The second phase includes the infrastructure buildout and development well drilling. I can't recall any numbers for the complete DW facility package but I bet someone will toss one out shortly. Obviously a lot more metal is used in this effort. But if you break it down into material costs vs. labor/profit margin, the cost/volume of steel, etc is probably smaller than most folks would guess. The costs related to drilling the devlopment wells mirror the exploration phase.
This is why the slowdown in DW hits the non-oil company oil patch very hard. The huge loss of revenue is felt by the contractor companies and their labor pool. The ExxonMobil's don't lose money so much per se. They just have a reduced opportunity to make money. But the service industry losses $billions in cash flow and paychecks.
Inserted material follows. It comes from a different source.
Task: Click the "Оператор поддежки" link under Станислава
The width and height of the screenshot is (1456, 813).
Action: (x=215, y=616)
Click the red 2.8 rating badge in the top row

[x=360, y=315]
Might all these 'little' amounts start to add up? 5mbpd from deep sea, 1-2mbpd from oil sands, some economic contraction, maybe a dash of hope from algae oil, and perhaps maybe no 'hard' oil crunch by 2015?
I think our other worldwide economic problems may push back the "hard oil crunch". Look at what happened to oil consumption in America after the recession. As long as the economy doesn't tank to the point where drilling rigs start cold stacking, new builds loose funding and theres mass layoffs of our drilling workforce. It could get ugly, I can't wait to see what happens.
You have to overcome the global average decline rate, whatever that is. IEA seemed to suggest 4.35% based on the bottom-up analysis in the 2008 WEO, so figure ca. 3.4 mb/d lost per year = 13.6 mb/d gone between now and 2015. And that rate will accelerate over time, as more production comes from UDW, with its attendant high decline rates. This is likely why we're on an extended plateau; no spare capacity means prices go up, which is good for producers, they can attempt to add supply, and there's no end of fresh demand from developing nations; but the declines are so steep all they can do is run in place, in essence.
Also IEA seem to think C+C peaked 5 years ago, so better bring on that algae. How's cellulosic doing lately? Last year they produced something like 50 boe, despite huge mandates/incentives/subsidies in the US.
Analysis: Cellulosic ethanol industry struggles to take off | Reuters
When are we (the gov) going to learn that mandating technologies produces nothing but a high state of pizzedoffedness?
Heading Out,
You might want to update that chart of relative oil production: N. Dakota is now well ahead of all three platforms and Louisiana.
Yes, N. Dakota averaged 361,000 bopd in May 2011.